Tuesday, July 12, 2011

That's Not Me



I've been reading a lot in the last few weeks. I've actually devoured 3 books and I'm half way though my fourth. I just bought it today at lunch. Granted, they haven't been the most challenging reads I've embarked on but that's okay. I'm actually not even sure where I am finding the time. As I think about it though, the things that have occupied my time so much in the last few years are gone. The OCD, GONE. Boyfriends, GONE. TV watching, GONE. But that has all been replaced with a busy social life, extra hobbies and well... reading I guess.

I've been flying my way through a "true to life" chick-lit book called My Horizontal Life by Chelsea Handler. The same girls who read Bossypants also read this book. I'm into the whole light hearted, girl focused books that aren't all about being drippy over some lover. I want to read about women who have some kind of life plan. Well, Chelsea Handler is a professional one night stander and her life plan is finding the next drink. Or so it seems from this book.
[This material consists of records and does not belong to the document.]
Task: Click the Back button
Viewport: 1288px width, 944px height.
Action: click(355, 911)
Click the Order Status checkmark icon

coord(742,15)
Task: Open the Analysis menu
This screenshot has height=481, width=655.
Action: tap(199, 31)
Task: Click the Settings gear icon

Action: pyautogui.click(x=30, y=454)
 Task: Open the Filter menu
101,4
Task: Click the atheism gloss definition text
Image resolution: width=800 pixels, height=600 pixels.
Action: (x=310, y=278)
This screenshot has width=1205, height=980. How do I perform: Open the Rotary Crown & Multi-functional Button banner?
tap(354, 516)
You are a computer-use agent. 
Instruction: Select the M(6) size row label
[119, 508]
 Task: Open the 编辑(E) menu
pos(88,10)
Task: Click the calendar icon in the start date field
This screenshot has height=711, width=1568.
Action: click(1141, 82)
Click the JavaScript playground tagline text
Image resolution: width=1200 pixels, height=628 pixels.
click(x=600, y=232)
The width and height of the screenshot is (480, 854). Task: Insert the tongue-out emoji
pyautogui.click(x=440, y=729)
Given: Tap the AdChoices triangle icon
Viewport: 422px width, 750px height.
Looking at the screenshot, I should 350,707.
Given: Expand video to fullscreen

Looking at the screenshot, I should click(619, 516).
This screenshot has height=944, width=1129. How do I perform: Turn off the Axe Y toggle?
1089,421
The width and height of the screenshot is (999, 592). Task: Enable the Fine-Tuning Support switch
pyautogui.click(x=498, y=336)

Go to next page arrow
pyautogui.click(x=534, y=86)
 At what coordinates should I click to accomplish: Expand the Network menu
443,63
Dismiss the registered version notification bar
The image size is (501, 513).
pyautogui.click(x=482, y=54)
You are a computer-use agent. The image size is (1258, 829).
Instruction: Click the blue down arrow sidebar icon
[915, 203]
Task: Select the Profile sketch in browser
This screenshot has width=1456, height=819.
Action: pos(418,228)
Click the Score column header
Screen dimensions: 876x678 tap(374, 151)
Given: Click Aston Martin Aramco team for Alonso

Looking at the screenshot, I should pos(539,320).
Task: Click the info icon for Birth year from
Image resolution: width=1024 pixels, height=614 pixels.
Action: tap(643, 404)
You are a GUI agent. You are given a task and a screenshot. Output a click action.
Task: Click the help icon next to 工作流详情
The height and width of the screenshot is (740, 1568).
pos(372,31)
I'm happy to say that I've never lived a life like that. well, I wouldn't really say "happy" but more of less proud that I never went down that road.

I went through my wild girl stage, everyone does. It's usually found around age 26 and lasts until you're around 30? I couldn't commit to a soul until I was maybe 28? Then I found myself with this really laid back man, he just what I needed. I think 2 years went by and I still never called him my boyfriend and even though I loved him we never said it to each other for a while. Didn't need to hear it and didn't need to say it. I could see it for the majority of the relationship. There was something soothing about this no pressure relationship but then, I changed and I wanted more finally. I was ready to commit to something more serious but he wasn't there yet.

I'm different then I was when I was last single for a long period of time. I need my friends, not male attention (the games are done). There's been a shift where the majority of my friends are now female when at one point I think the only girl I even talked to was Laura. I love my female friends and making that circle as strong as possible is important to me on a totally unconscious level. There is actually only one man in my life who I consider to be a true friend who doesn't have any preset motive and that's refreshing in it's self. The rest of the other boys are kept at distance because I'm just not looking for that. Not right now.

I'm not confused. I'm not scared. I'm not unhappy. I'm not lonely. That's just not me. Not right now.